(Work to do): Please give the material again from the line containing "How do I perform: Click" through the line containing "point(377,66)", changing "edit icon" to "edit button" and keeping everything else the same. Leave the pictures out.
Start
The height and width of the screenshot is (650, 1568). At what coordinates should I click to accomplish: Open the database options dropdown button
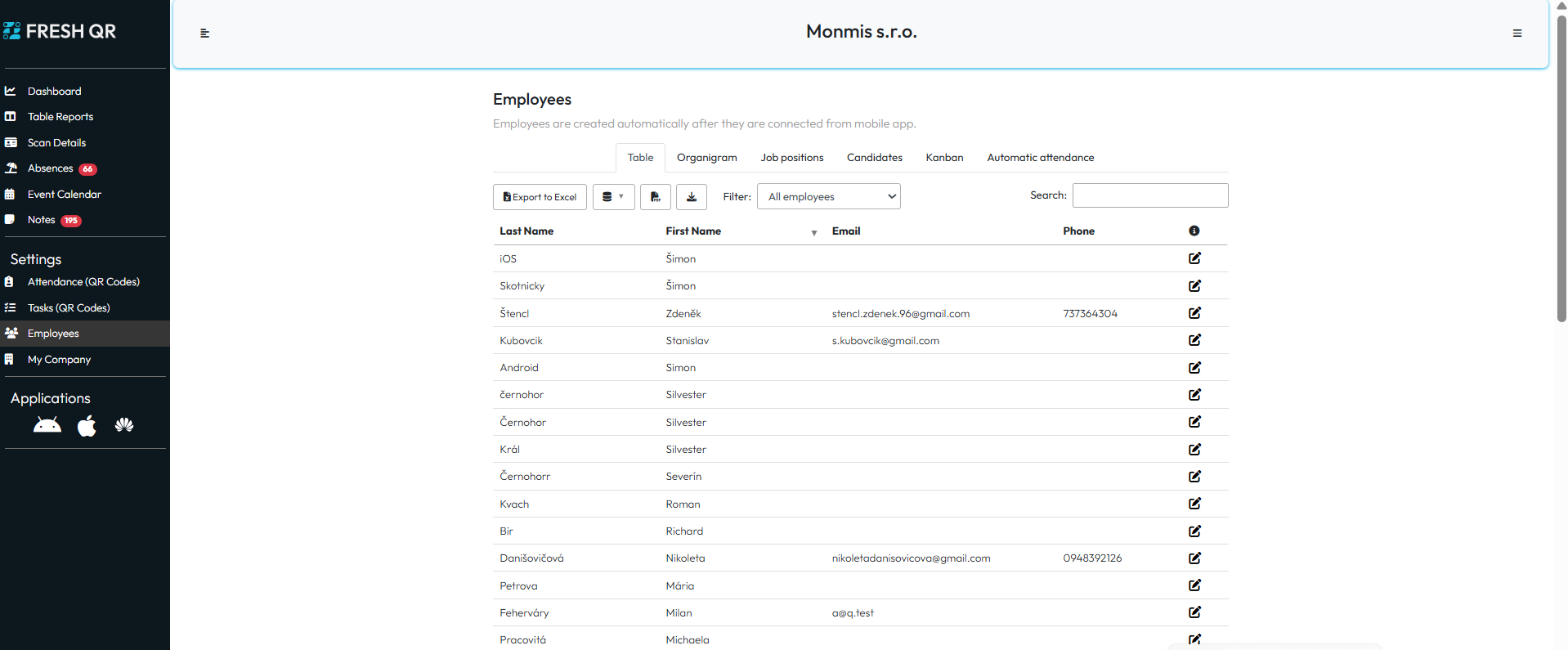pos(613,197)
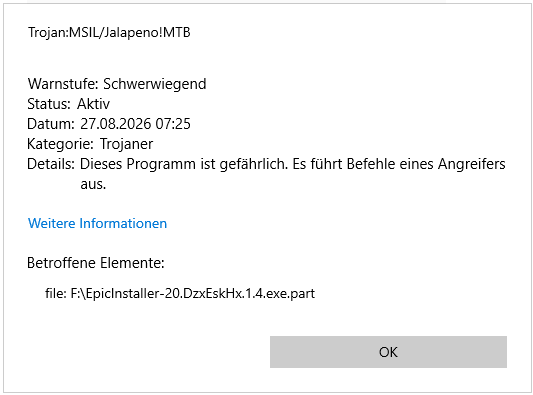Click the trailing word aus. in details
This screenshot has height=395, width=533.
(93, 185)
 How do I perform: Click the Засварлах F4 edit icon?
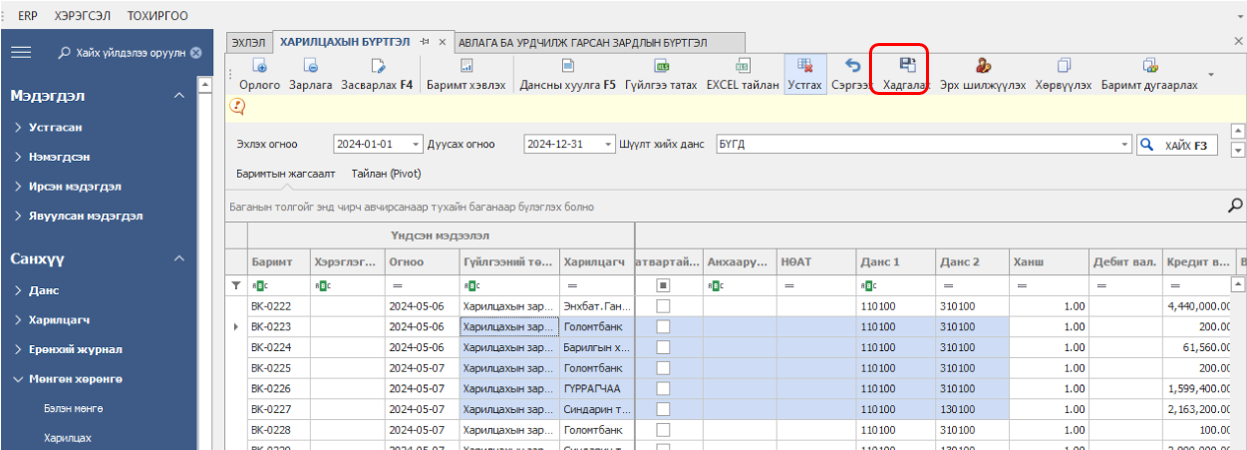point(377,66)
End
Start
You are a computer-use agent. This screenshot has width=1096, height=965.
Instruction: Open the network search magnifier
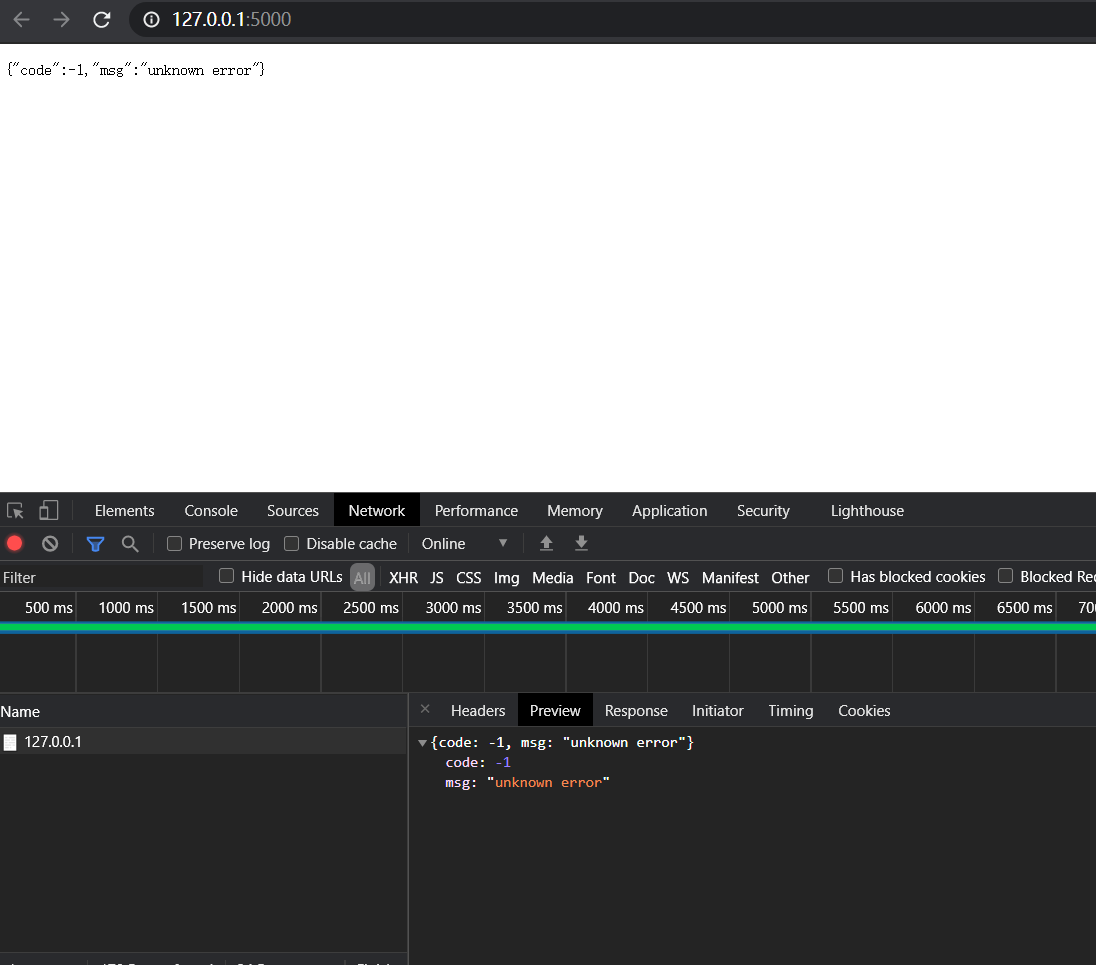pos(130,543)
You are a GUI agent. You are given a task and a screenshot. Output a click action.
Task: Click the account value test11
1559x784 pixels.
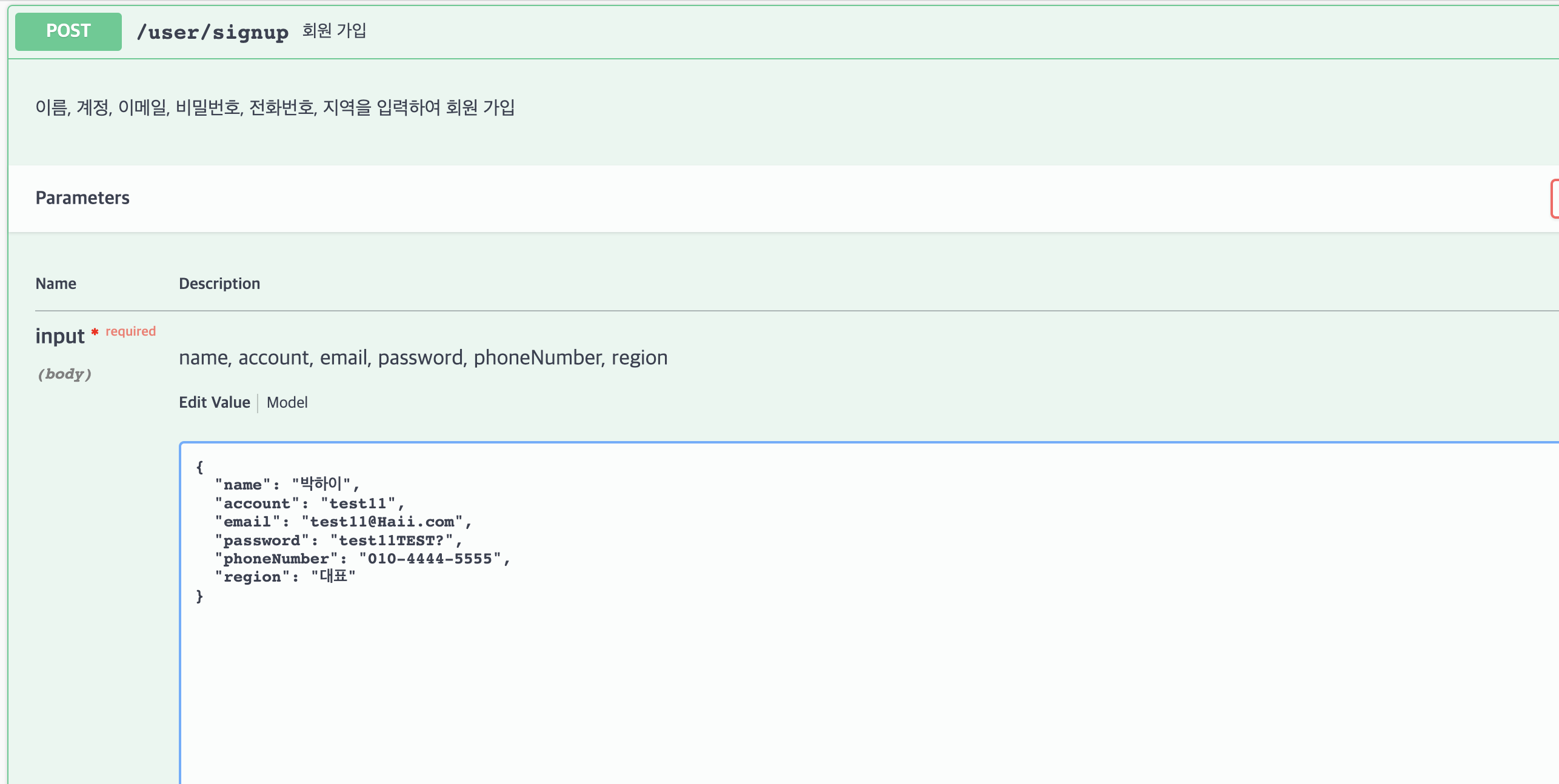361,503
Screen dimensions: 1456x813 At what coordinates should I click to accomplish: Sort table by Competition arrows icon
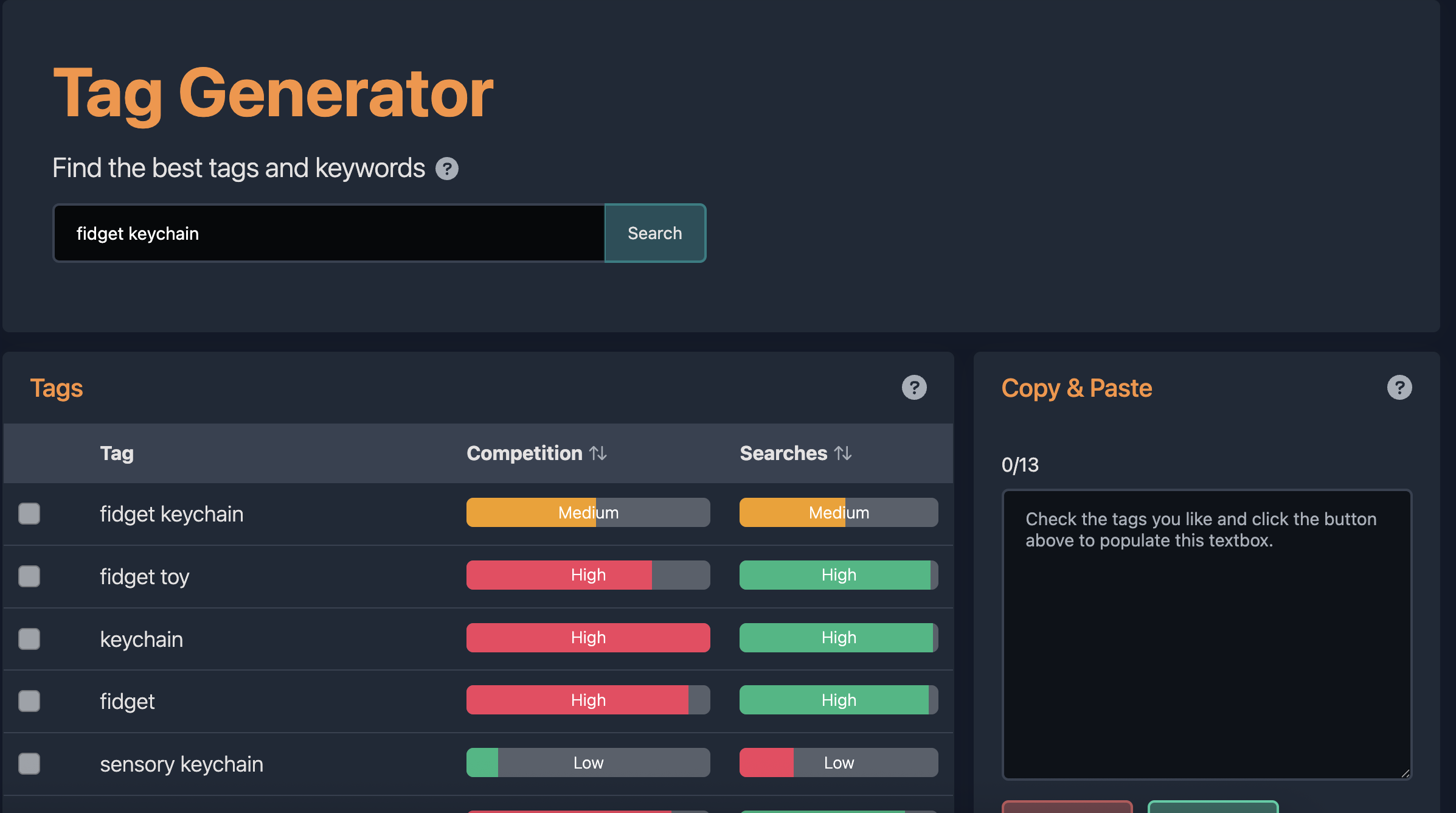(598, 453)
End
(Full answer):
 How do I perform: Click the Засварлах F4 edit button?
point(377,66)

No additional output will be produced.